S&P 500 October 23 2009 to January 15 2010

Massachusetts had an election and filled Teddy Kennedy's senate seat with a republican. I believe I felt a slight tremble in the ground out here in California as Teddy turned in his grave. This means the democrats no longer have a filibuster majority in the senate, and they actually have to make slight concessions to the republicans if they want to get anything done. There were various schemes proposed to ram health care through before the republican took his seat, but the votes for them are not available. To his credit, Obama said that health care should wait until the republican is seated, then start over. I guess now we're going to consider a less partisan approach.

A Pew Research Center report shows that over the past 40 years American women outpaced men in both education and earnings growth. A larger share of today's men, compared with their 1970 counterparts, are married to women whose education and income exceed their own, and a larger share of women are married to men with less education and income. The report's authors, Richard Fry and D'Vera Cohn, said "In the past, when relatively few wives worked, marriage enhanced the economic status of women more than that of men. In recent decades, however, the economic gains associated with marriage have been greater for men."

Median household income rose 60 percent for married men, married women and unmarried women, but only 16 percent for unmarried men, showing that women would rather stay single than marry a low income man. The Pew report found that unmarried women in 2007 had higher household incomes than their 1970 counterparts at each level of education, while unmarried men without post-high school education lost ground because their real earnings decreased and they didn't have a wife's wages to offset that decline. Unmarried men with college degrees made income gains of 15 percent, but were outpaced by the 28 percent gains of unmarried women with degrees.

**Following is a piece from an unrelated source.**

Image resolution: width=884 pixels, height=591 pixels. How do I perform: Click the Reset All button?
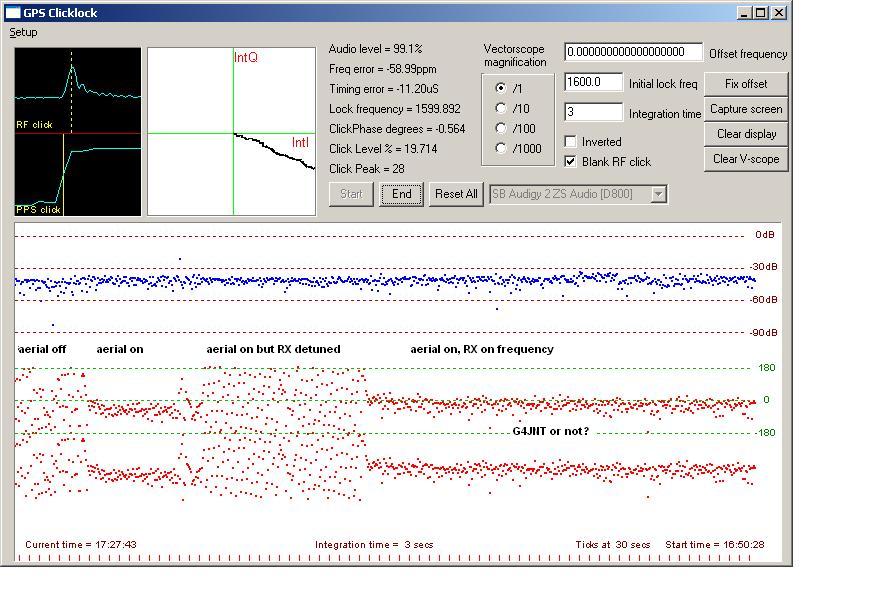[x=456, y=194]
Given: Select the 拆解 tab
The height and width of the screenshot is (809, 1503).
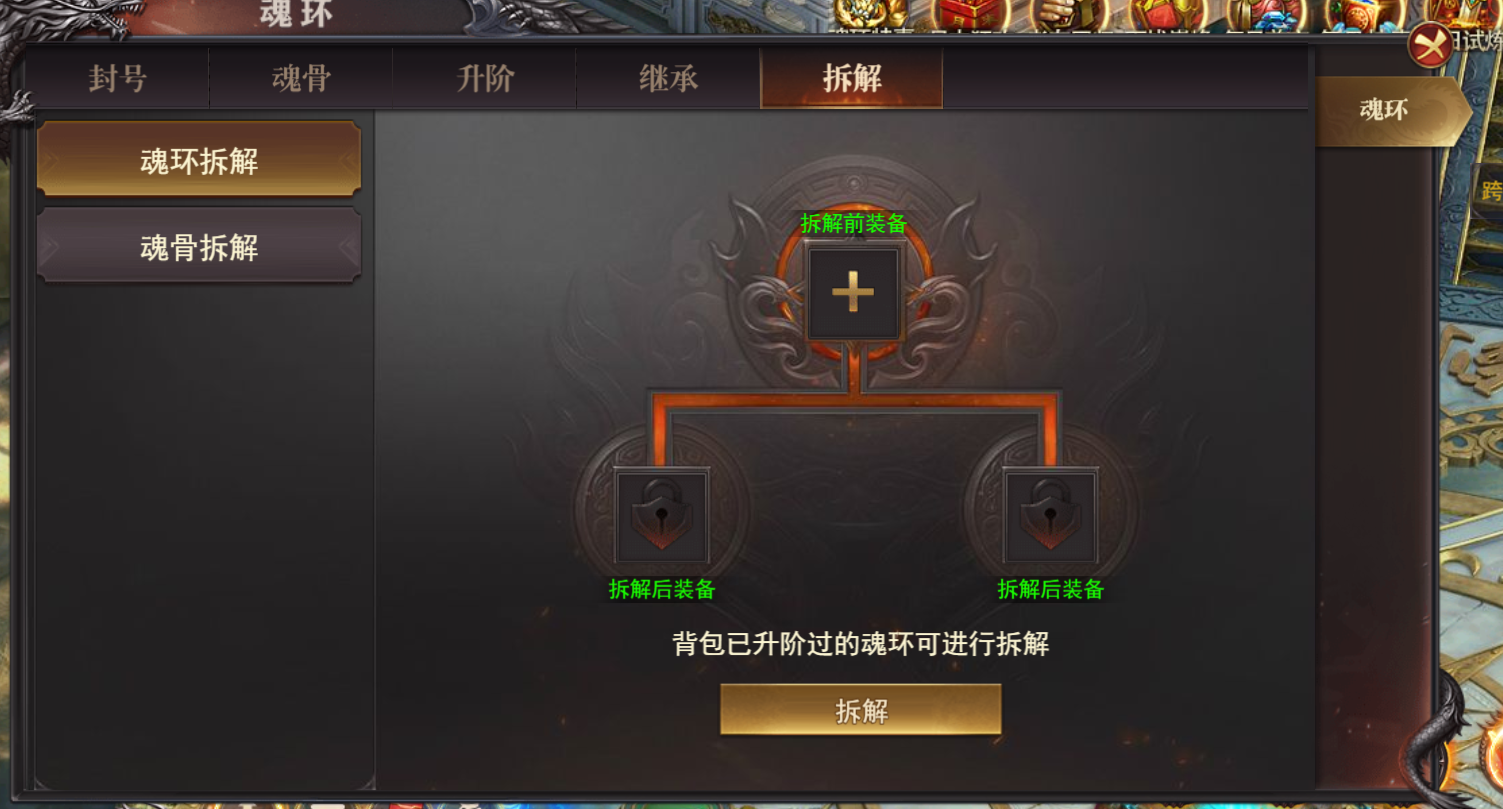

The shifts in earnings capacity coincided with a marked decline in the share of Americans who are married. Among U.S.-born 30 to 44-year-olds, 60 percent were married in 2007, compared with 84 percent in 1970. For African- Americans, the rates were even lower: 33 percent of black women and 44 percent of black men were married in 2007.

This recession has only accelerated this effect, as we've already seen in a previous blog that three-quarters of the lost jobs are falling on men, and 85% of the new jobs in government and health care are going to women. Marriage is dead for the working class. You may expect it will soon be dying in the middle class. You heard it here first.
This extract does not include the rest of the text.